**What the task requires:** Using the entries below, write out the line with "Custom Employee Gifts (348, 2375)", the line with "Affiliate Program (341, 2399)", and every line in between, exactly as each is written.

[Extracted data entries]

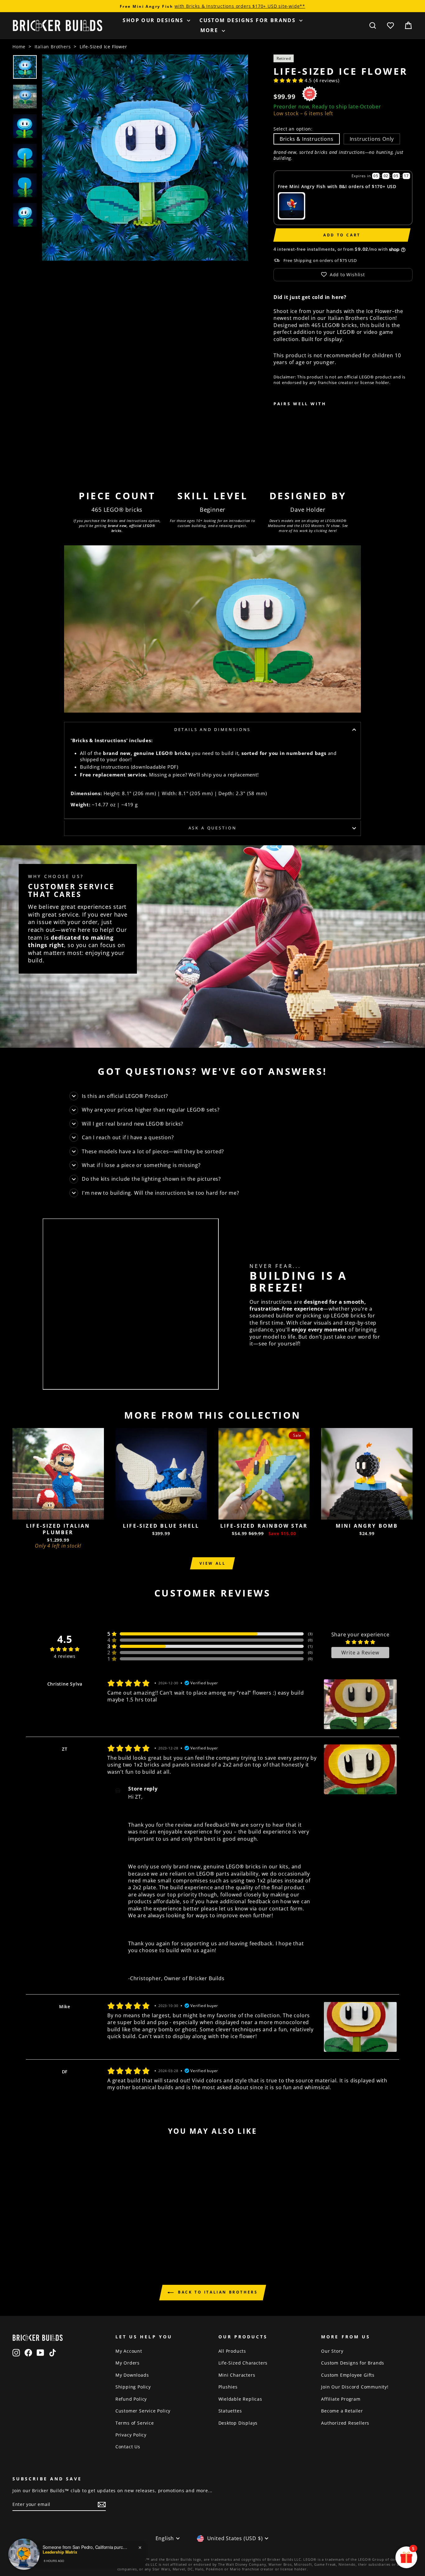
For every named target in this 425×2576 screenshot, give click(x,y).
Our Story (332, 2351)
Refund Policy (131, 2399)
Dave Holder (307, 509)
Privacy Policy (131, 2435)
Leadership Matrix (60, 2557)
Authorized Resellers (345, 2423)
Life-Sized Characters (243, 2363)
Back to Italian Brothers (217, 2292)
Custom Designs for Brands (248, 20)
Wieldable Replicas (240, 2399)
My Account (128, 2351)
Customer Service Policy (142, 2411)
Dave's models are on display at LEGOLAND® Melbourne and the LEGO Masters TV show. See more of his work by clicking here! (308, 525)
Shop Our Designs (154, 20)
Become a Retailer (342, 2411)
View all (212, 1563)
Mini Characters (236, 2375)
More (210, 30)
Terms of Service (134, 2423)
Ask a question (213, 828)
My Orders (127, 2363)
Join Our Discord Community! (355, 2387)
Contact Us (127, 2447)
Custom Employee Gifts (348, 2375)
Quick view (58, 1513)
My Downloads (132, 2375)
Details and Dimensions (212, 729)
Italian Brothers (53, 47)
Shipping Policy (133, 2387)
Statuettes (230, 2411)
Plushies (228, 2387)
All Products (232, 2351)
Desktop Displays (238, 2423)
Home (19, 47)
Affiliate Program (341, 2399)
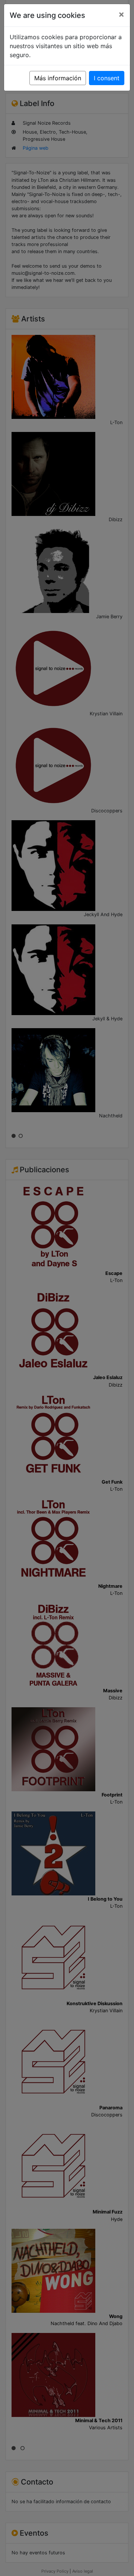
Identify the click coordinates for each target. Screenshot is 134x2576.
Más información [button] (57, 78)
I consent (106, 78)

==

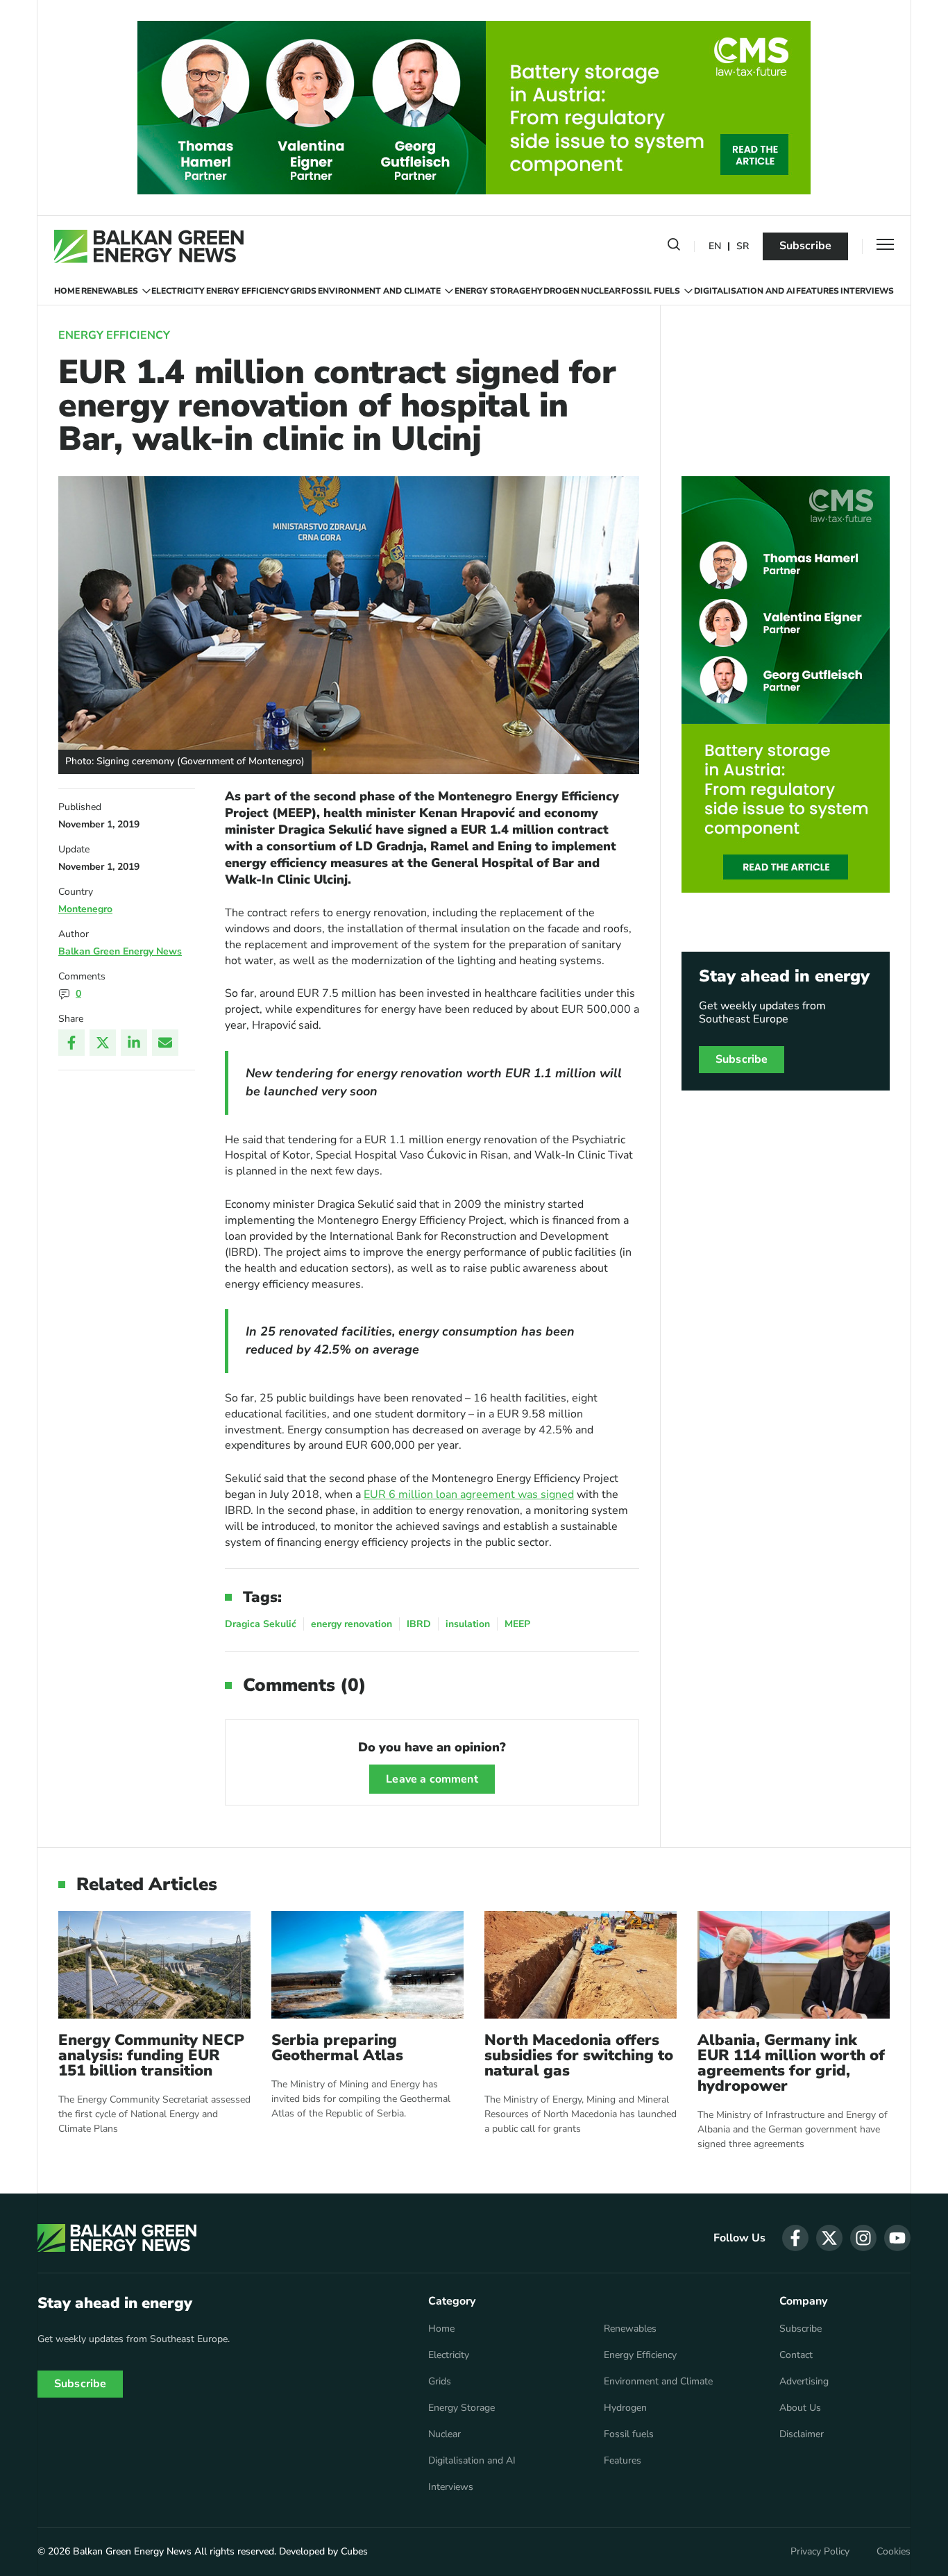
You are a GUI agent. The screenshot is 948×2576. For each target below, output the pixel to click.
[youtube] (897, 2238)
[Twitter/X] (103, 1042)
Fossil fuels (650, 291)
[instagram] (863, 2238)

**Solution to the problem:**
Custom Employee Gifts (348, 2375)
Quick view (58, 1513)
My Downloads (132, 2375)
Details and Dimensions (212, 729)
Italian Brothers (53, 47)
Shipping Policy (133, 2387)
Statuettes (230, 2411)
Plushies (228, 2387)
All Products (232, 2351)
Desktop Displays (238, 2423)
Home (19, 47)
Affiliate Program (341, 2399)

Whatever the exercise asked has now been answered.